The state’s general fund allocated $5.6 million in 2013 to pay for five Game and Fish programs: sage grouse, nongame species, wolf management, aquatic invasive species and veterinary services, said John Kennedy, Game and Fish’s deputy director.
An additional $1.2 million comes from the Game and Fish Commission’s budget to help supplement those programs in areas such as staff time and vehicle maintenance, Kennedy said.
Even though elk, deer and antelope are the money-makers for the department, Game and Fish is mandated by statute to manage all wildlife, he said.
Maybe some of the areas like aquatic invasive species can be paid for by other departments or groups, Jaggi said. The agriculture industry and local water users would also be hurt by an outbreak of invasive mussels, for example.
“Somebody needs to take care of that, but is that totally the sportsmen of Wyoming that are supposed to do that?” he asked.
No government agency wants to lay off people. But, when faced with a budget crisis, sometimes hard decisions need to be made, Jaggi said.

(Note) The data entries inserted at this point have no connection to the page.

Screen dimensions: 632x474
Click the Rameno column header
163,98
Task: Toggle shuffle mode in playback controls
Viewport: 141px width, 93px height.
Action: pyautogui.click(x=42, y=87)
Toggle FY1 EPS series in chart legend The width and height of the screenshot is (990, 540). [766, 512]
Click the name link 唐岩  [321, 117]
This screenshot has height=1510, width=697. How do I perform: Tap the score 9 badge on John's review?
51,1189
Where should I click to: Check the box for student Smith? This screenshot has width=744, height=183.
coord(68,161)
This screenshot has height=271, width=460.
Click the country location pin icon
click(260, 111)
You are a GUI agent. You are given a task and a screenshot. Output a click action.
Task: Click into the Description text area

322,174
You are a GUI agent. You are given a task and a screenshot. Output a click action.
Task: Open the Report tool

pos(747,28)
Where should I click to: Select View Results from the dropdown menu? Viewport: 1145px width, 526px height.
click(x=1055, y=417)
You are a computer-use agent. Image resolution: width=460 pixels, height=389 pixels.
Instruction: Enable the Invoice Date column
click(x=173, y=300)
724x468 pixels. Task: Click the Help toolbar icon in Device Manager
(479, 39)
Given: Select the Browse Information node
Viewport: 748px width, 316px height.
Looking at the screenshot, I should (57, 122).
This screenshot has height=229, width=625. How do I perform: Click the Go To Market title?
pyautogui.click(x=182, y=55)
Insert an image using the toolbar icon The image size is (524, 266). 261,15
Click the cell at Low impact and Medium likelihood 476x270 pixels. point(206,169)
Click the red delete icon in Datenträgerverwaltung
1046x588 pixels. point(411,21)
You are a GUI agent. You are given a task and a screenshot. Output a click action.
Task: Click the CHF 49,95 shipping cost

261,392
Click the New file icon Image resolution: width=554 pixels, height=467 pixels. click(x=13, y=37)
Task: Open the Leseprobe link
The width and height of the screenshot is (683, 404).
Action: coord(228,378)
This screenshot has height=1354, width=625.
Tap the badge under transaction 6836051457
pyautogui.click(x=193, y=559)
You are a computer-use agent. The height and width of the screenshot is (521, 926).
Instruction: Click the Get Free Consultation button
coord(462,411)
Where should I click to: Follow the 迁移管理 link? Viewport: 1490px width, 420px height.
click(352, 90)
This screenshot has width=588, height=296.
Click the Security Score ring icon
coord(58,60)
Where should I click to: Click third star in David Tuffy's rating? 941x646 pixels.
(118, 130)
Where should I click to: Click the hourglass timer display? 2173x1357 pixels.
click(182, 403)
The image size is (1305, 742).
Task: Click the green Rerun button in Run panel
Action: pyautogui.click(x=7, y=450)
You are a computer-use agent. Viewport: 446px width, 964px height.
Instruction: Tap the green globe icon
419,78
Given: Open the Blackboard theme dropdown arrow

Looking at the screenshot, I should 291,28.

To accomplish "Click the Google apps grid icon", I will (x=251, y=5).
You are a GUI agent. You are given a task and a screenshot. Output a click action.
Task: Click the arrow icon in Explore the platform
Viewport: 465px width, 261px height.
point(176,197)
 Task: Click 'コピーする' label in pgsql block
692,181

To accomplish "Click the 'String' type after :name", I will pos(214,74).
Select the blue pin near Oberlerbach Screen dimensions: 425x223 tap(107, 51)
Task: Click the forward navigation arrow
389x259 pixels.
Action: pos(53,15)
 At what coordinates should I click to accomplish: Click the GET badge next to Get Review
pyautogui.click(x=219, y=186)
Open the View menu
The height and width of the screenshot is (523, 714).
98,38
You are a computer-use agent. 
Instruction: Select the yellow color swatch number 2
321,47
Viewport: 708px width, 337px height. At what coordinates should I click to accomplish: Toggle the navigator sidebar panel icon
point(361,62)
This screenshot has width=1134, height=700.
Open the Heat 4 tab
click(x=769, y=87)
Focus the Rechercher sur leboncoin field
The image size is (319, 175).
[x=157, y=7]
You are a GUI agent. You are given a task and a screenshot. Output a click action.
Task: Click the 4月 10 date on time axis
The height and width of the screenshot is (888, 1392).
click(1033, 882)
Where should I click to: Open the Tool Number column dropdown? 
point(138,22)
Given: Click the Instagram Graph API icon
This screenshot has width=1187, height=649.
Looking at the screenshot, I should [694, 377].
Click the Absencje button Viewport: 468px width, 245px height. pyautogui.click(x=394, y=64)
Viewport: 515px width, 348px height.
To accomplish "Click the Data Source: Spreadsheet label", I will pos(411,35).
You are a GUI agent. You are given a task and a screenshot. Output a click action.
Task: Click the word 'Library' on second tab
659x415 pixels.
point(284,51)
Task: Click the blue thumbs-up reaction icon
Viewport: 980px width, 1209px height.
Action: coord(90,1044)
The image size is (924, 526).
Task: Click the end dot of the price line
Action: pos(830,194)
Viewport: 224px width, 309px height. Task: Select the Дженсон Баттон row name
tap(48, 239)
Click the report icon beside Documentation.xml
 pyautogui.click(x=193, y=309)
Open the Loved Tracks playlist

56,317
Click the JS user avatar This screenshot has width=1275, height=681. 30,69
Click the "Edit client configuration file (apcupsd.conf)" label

“If you cannot cover your bills with the money you have, you have to lay people off, cut some programs, something,” he said. “That’s the way businesses run.”
If and when the state climbs into a better financial place, then maybe positions and programs could be added again, he said.
Wharff thinks the department needs to consider partnering more with local nonprofits. Pheasant stocking, for example, could be done by local pheasant conservation groups instead of Game and Fish employees.
He also thinks Game and Fish needs to consider how much programs like the bird farms cost. Department officials should compare the cost of one of their birds to a bird on the private market.
The problem with hard choices such as cuts to habitat programs is their long-term impacts on sportsmen and also on Wyoming’s economy, said Neil Thagard, the western outreach director for the Theodore Roosevelt Conservation Partnership.
“Here in Wyoming we’re darned lucky we have fantastic wildlife populations, great fishing and angling opportunities, and that is attributed to following good science,” he said. “We don’t have wildlife by accident. It takes an effort, it takes funding and it takes science-based analysis.”